I forced an instant excuse to those previous words, "Ms. Lexington told me that this might be a publicity stunt now. The State donated money for this new stadium, and without their knowledge we decided to make a large and powerful tribute in it. The mural will be big news. The Stadium already is, but still somewhat on the hushed side. Ms. Lexington said that they've realize how big and intricate this painting is going to be, and how I've incorporated the school's accomplishments and endeavors- it's become quite a platform that would look good to brag about. And a great place for a running politician to reaffirm his place as the public's leader."

My heart drummed heavily in my chest. It was all true; it wasn't like she could tell I was lying. But hopefully she didn't think I was hiding anything more. Unexpectedly though, something faltered inside of me; a heightened heartbeat, a tremoring of fingers, a weakening of knees. Suddenly it was there again, a new wave of panic and debilitating fear that threatened me. It was strong, it was powerful, and it was fighting an inch beneath the surface.

"You may go, Alys. You've been helpful enough." Augustine said suddenly. "Truth be told Ms. Campbell and Mr. Douglas were unsure if they could even do a viewing today or not because of other pressing matters. I went ahead to see how it was for myself. And I've seen enough. I'll let them know you have left for the day- no one will have missed an opportunity."

So she could see it then, couldn't she? The weakening of my mind. The faltering of my cognitivity.

She gazed patiently at me as if she was looking through to my soul. It was that same pressing gaze I cowered from ever since I was a child.

"It's been nearly ten years-"

"-since it all happened, I know." I whispered, knowing what she was seeing in me. Doctor Hathaway had confirmed with her already that my father was being released. It wasn't a coincidence she came to see my mural at what she knew would be my weakest moment; my tick's easiest temptation. But she was letting me go now. Did she think I was going to snap? Would she tell the school to pull me from this now?

"No." she said finally. "Since the last time I've seen you show any true emotion..."

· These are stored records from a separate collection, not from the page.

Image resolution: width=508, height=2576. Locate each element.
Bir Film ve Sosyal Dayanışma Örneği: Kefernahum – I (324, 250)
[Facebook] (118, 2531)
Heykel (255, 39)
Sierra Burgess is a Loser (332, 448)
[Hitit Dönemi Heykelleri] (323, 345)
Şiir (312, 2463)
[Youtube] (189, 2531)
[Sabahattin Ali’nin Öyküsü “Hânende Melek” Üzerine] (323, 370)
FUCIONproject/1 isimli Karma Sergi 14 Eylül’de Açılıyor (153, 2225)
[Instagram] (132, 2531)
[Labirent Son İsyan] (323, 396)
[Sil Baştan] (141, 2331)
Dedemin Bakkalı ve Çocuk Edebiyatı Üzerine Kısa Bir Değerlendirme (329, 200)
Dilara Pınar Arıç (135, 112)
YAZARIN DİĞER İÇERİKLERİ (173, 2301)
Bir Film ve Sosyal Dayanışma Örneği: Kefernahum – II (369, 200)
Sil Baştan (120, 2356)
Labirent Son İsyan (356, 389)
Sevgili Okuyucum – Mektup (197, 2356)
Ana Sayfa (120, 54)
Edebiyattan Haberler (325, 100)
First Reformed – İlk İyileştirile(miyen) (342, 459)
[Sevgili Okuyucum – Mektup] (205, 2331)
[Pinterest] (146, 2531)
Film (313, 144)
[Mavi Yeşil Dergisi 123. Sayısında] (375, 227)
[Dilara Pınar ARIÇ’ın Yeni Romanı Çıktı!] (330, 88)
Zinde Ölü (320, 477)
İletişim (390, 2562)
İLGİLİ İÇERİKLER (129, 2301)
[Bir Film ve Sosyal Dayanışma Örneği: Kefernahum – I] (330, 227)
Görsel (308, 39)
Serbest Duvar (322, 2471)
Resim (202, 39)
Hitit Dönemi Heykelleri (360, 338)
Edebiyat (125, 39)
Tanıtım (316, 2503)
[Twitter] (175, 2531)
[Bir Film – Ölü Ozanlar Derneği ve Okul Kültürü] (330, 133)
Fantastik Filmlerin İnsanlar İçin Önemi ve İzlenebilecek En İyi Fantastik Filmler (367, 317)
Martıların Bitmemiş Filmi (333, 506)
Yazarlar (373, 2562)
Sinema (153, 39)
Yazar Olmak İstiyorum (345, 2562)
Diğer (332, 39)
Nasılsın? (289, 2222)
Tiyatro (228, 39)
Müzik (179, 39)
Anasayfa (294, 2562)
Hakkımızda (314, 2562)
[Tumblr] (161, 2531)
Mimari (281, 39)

Her eyes glanced to the far door Hayden had left through, "the last time you even acted alive."

And at that she left.

.

.

I breathed heavily, the cold window still displacing the heat of my skin. What did that mean? Since I last acted alive? My eyes opened and I stared at the droplets forming outside the glass. Another storm was coming through, the spring rains seeming to never cease.

Afar on the fields, some kids still practiced their sports but otherwise most everyone had headed home and were done for the day. I looked down and stared at the journal beneath me. I held it close, a habit more than a comfort, but I had yet to open its pages. I wanted to scream at Augustine. I've been alive! I've been battling emotions all these years. And she knew that; it wasn't a secret! She knew almost everything! So why would she say that?

But yet, somewhere deep inside of me, in a place I refused to look upon before... I knew.

I was nothing beyond these pages. I never had been. I let myself be more for Karri... but I wouldn't lean on her forever. I knew she was already going to a different college, I knew she was already leading a different life- and it never bothered me. And it should have. It was like I had always been prepared to have to let go of that unexpected happiness. Like I was always patiently waiting to fall back into my books again.

The revenge, the arrest, the fake suicide attempts. What if they never happened? Where would I be? Home... with Karri begging me to go out with Tim and Megan. Home. In my journal- living a thousand lies through a pencil that never breathed. Lost in a notebook... that had no heartbeat.